The polyg­o­nal abbey court­yard is closed off on the west­ern side (fac­ing the Danube) by the west wing, erect­ed by F. Beer. It for­mer­ly accom­mo­dat­ed the sta­bles, oil mill, guest rooms, and abbey bailiff’s apart­ments, and now hous­es St. George’s pas­toral cen­tre and a abbey tav­ern. The land­ward gate­way now hous­es the recep­tion of the guest house, and the brew­ery lies to the south. The nar­row court­yard widens towards the east, where the church and monas­tic build­ings lie, which in turn enclose a rec­tan­gu­lar clois­ter gar­den.
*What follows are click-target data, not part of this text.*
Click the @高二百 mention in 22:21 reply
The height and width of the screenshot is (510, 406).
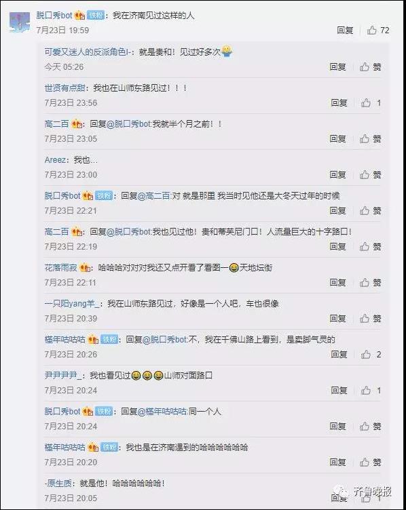click(x=154, y=196)
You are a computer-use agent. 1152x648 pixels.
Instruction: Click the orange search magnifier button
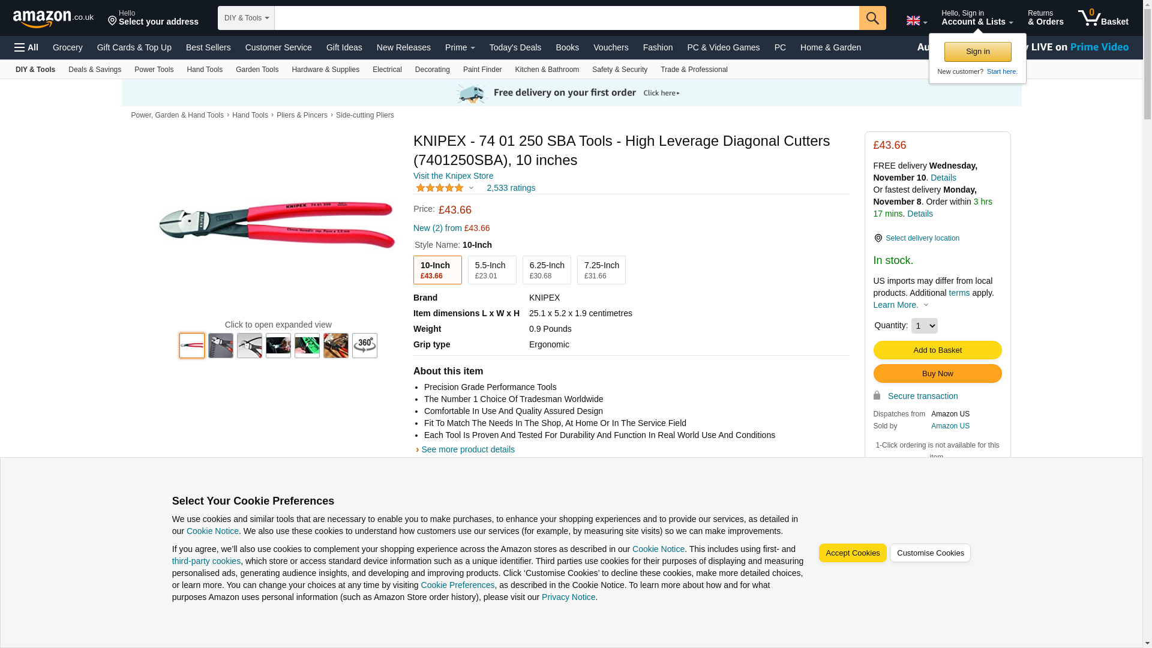[x=872, y=18]
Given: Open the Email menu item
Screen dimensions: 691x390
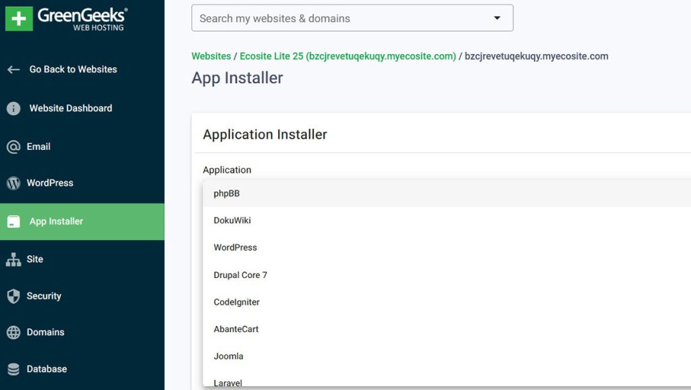Looking at the screenshot, I should [38, 147].
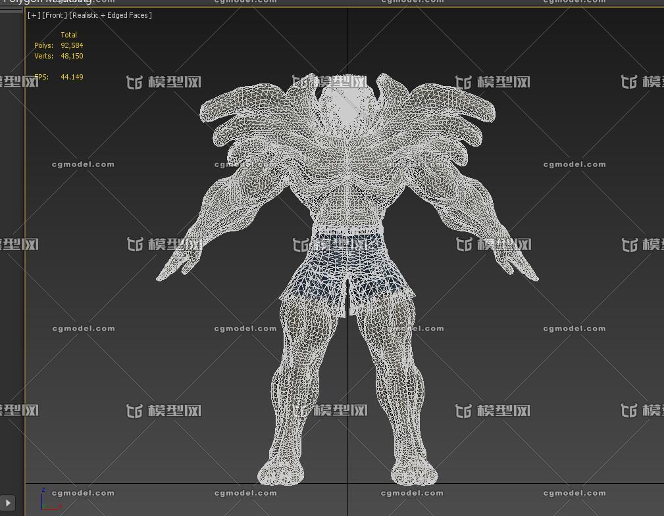
Task: Click the Polys count value 92,584
Action: click(72, 45)
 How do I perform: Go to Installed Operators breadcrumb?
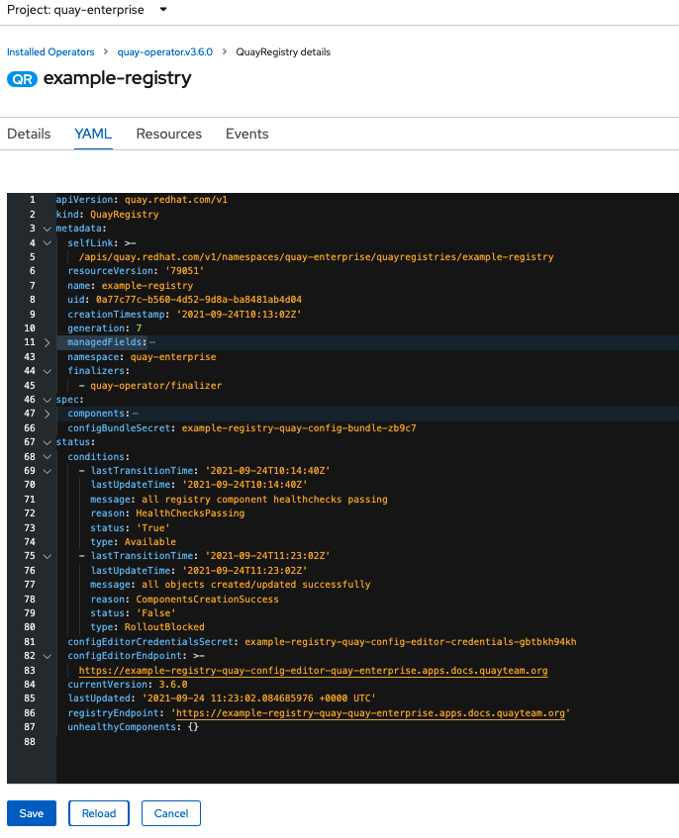50,51
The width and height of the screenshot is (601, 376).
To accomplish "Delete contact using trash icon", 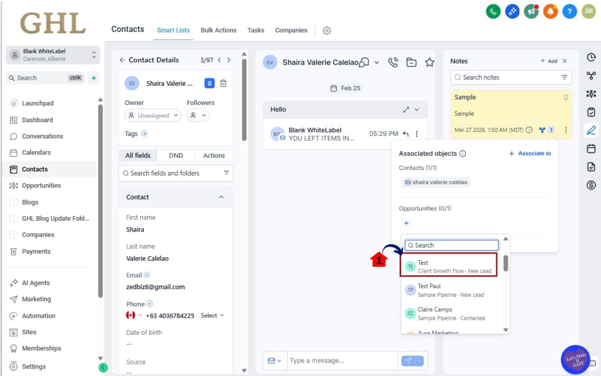I will tap(223, 83).
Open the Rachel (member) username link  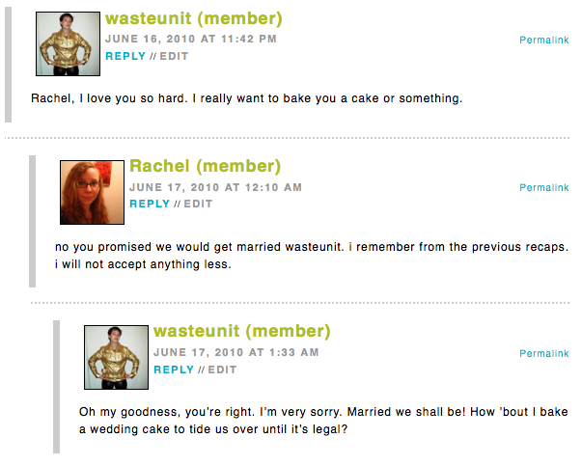(x=205, y=167)
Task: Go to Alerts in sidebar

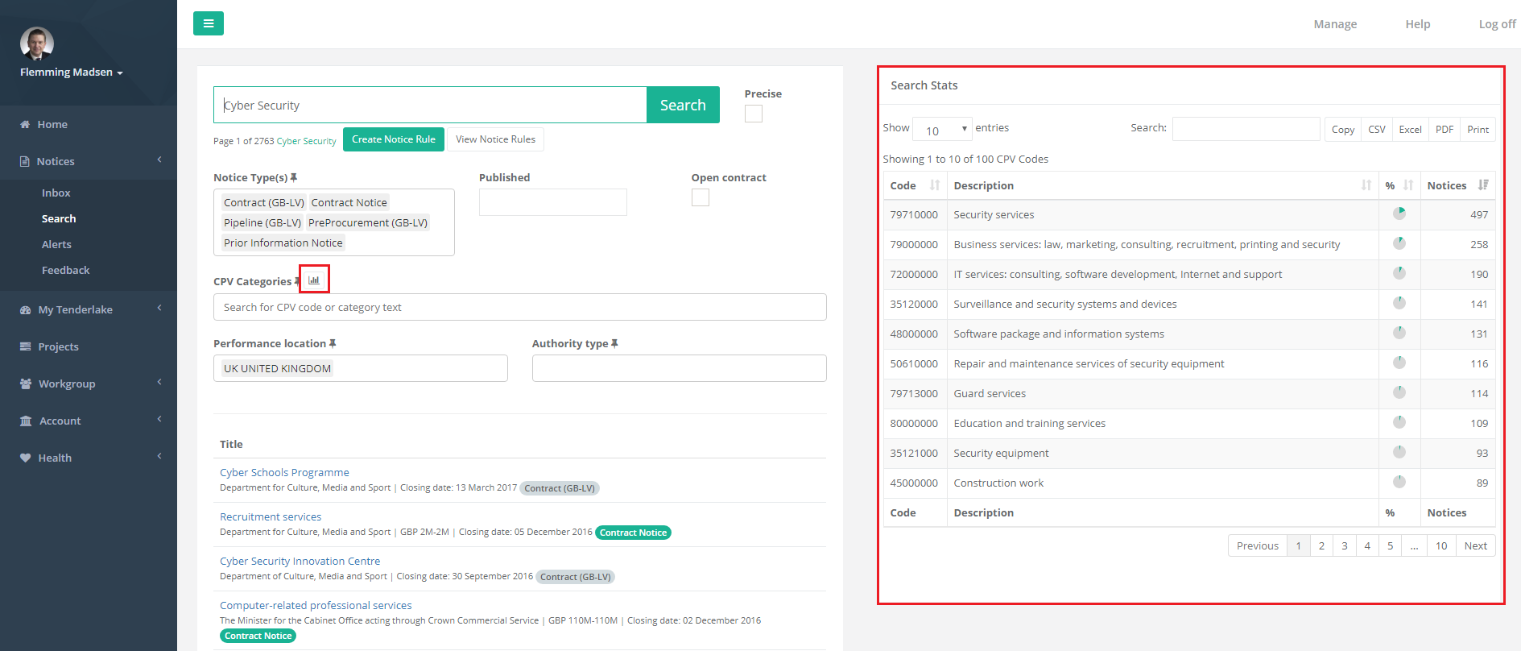Action: point(56,244)
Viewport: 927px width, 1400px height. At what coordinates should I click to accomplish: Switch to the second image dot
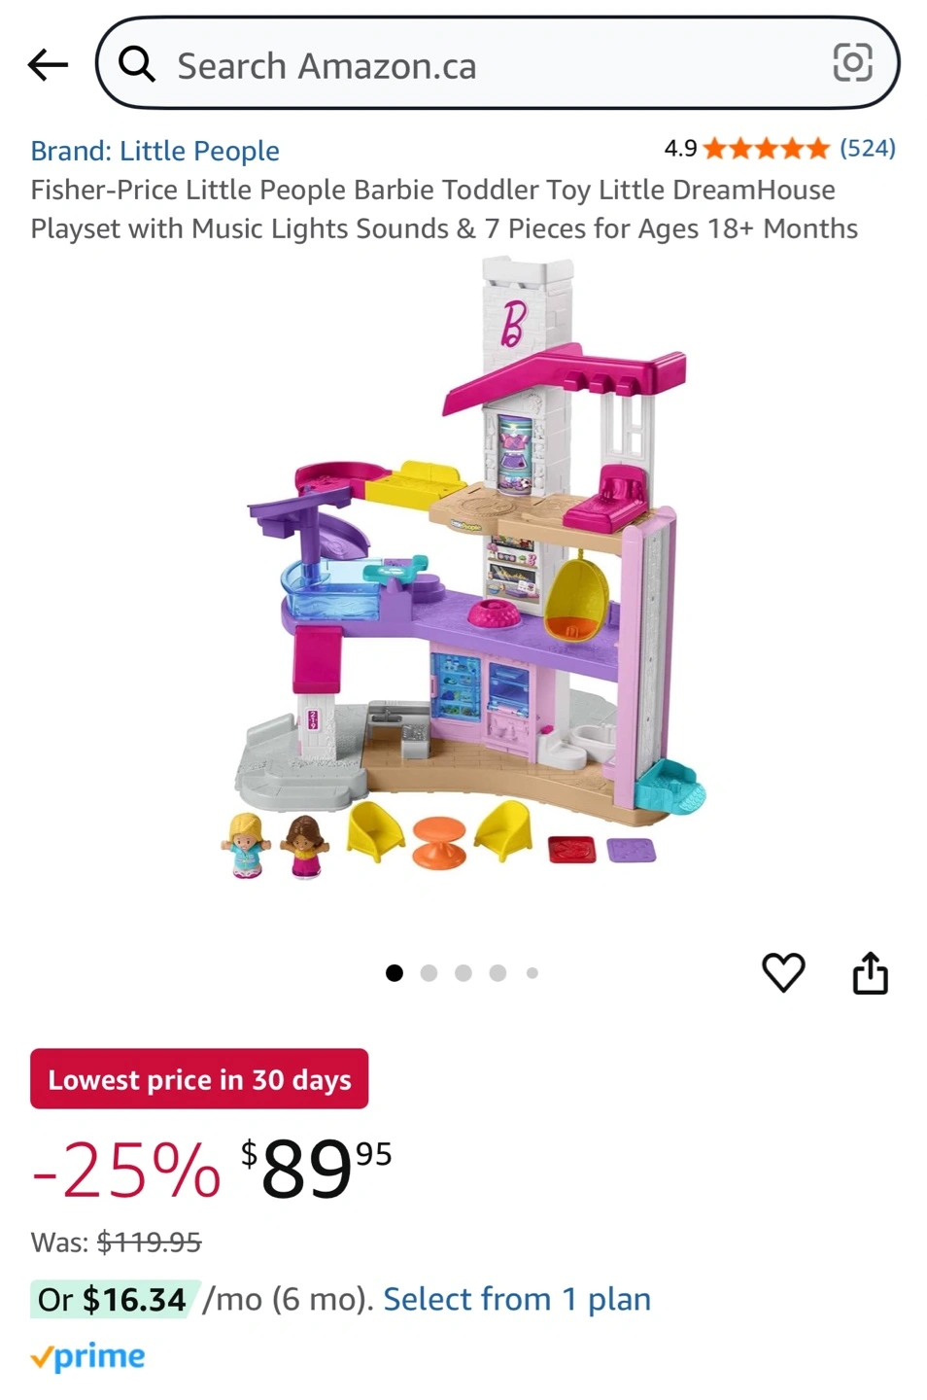pos(429,973)
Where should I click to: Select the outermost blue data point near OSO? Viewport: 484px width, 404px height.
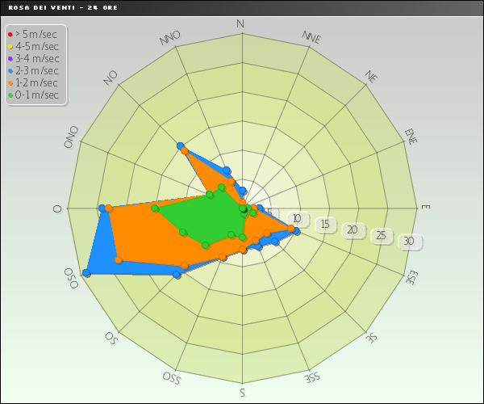[86, 274]
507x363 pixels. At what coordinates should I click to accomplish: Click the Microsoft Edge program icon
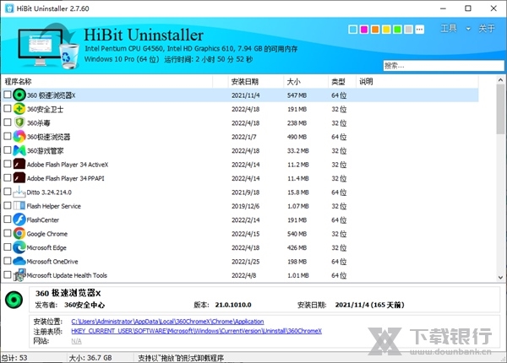coord(19,247)
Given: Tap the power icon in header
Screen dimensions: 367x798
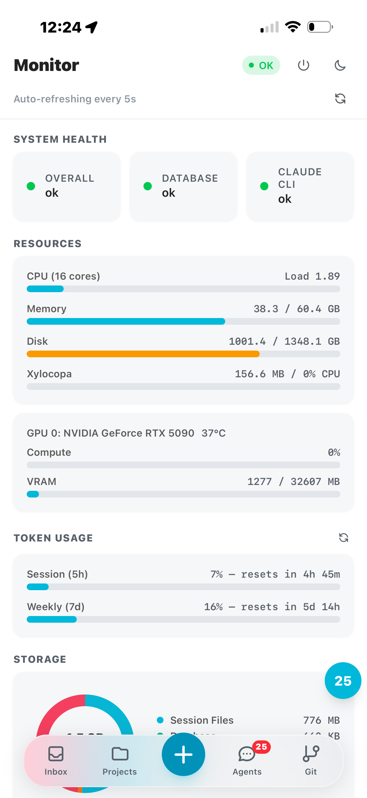Looking at the screenshot, I should 303,65.
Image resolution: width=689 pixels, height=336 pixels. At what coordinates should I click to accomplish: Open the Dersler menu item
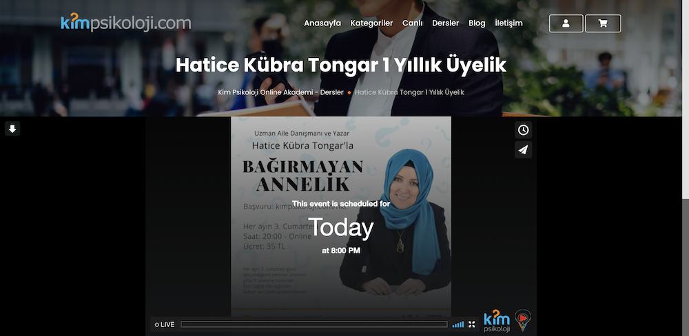pyautogui.click(x=445, y=23)
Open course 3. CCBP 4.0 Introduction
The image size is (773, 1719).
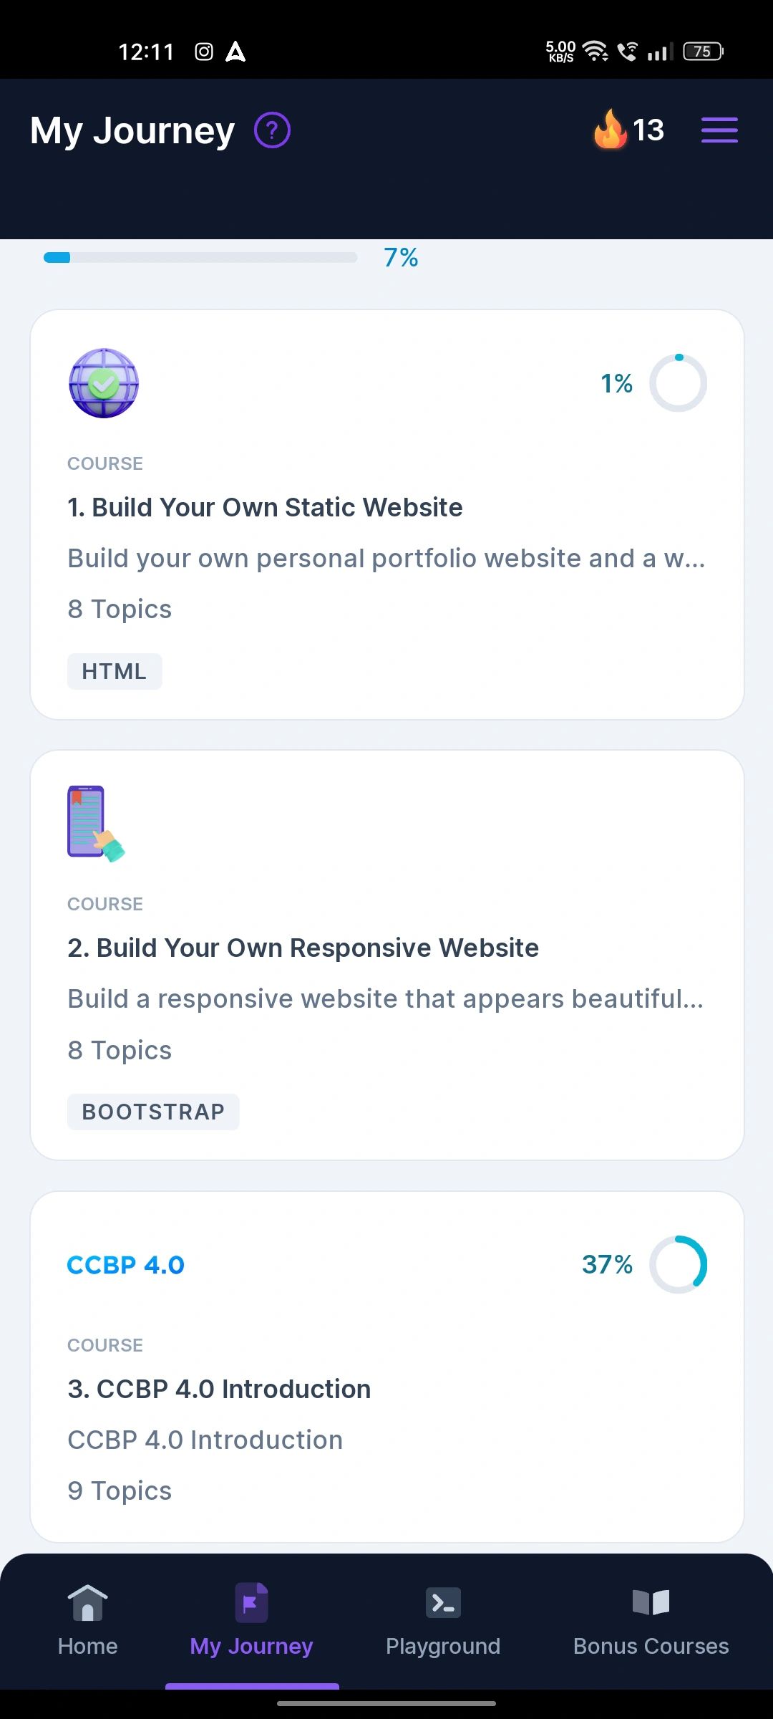(x=219, y=1389)
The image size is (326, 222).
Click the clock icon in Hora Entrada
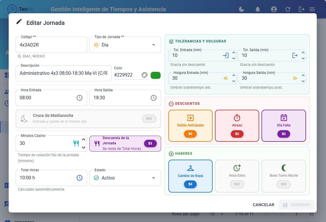point(80,98)
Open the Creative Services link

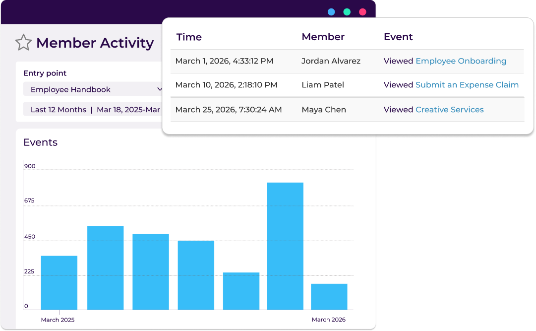click(x=449, y=109)
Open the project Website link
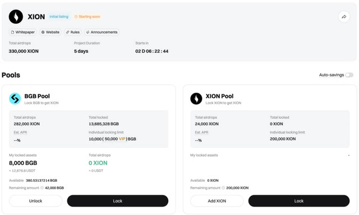The image size is (359, 215). click(50, 32)
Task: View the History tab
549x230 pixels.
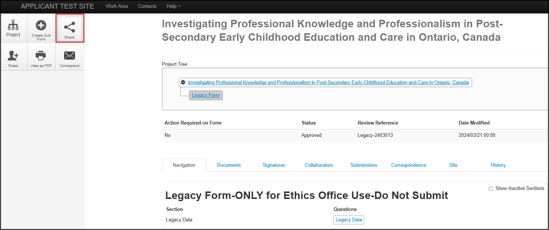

On the side fac­ing the Danube, the north wing (built by Ph. Blank him­self) hous­es the admin­is­tra­tion, kitchen and refec­to­ry on the ground floor, the prelates’ rooms on the first floor, and prince­ly quar­ters and recre­ation­al rooms on the top floor. To the south of the com­plex, the monas­tic and eco­nom­ic build­ings are con­nect­ed by a curved retain­ing wall crowned by a balustrade. It is pierced by gate­ways lead­ing to the Frauen­berg hill and the cliff-side cel­lars. The lat­ter were orig­i­nal­ly used as fer­ment­ing rooms, but now house the vis­i­tors’ cen­tre and an exhi­bi­tion on Weltenburg’s his­to­ry, cul­ture, and nat­ur­al phenomena.